MONTRÉAL, 5 avril 2001. Stéphane Blais, qui avait été
arrêté lors de la manif du 23 octobre 2000 contre la
réunion du G-20, est actuellement détenu au centre de
détention de Québec, mieux connut sous le nom de
prison d'Orsainville. 

Stéphane a été arrêté la semaine passée en vertu d'un
mandat d'arrestation émis en raison de son absence
lors de l'enquête préliminaire, qui s'est ouverte le
20 février dernier, pour trois accusés arrêtéEs lors
de la manif du 23 octobre.

Stéphane est détenu à Orsainville en rapport avec un
dossier en Beauce (qui n'est pas lié à aucune activité
politique) et sera transféré au centre de détention
Rivières-des-Prairies, à Montréal, dans le courant de
la semaine prochaine.

Son moral est bon, même si les autorités carcérales
lui refusent le droit de recevoir une alimentation
végétarienne.

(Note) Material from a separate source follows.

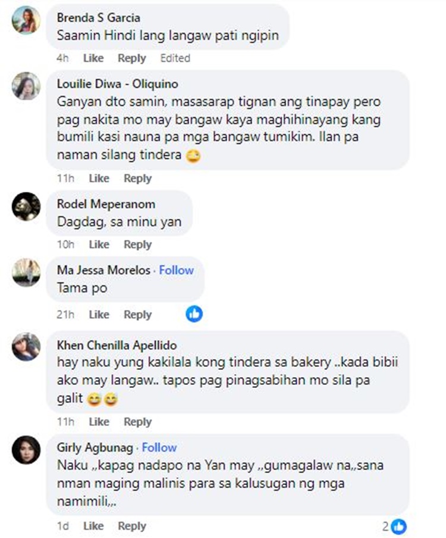The height and width of the screenshot is (538, 446).
Task: Like Brenda S Garcia's comment
Action: tap(93, 58)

Même si ses geôliers lui ont confisqués
du courrier qu'il vient de recevoir aujourd'hui sous
le prétexte qu'il s'agissait d'articles de journaux
photocopiés. Stéphane va tenté de contester cette
confiscation arbitraire avec les moyens du bord...

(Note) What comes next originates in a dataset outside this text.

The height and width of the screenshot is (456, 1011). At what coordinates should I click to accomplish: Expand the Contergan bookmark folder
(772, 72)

L'enquête préliminaire des 3 du G-20 se poursuivra à
9h30 le 30 avril prochain à la salle 3.12 au Palais de
justice de Montréal sous la présidence du juge
Legault. Il n'est pas exclut que la Couronne s'oppose
à la remise en liberté de Stéphane d'ici cette date,
c'est pourquoi il sera primordial que la salle soit
remplit d'activistes solidaires lors de sa
comparution, dont la date devrait être connue bientôt.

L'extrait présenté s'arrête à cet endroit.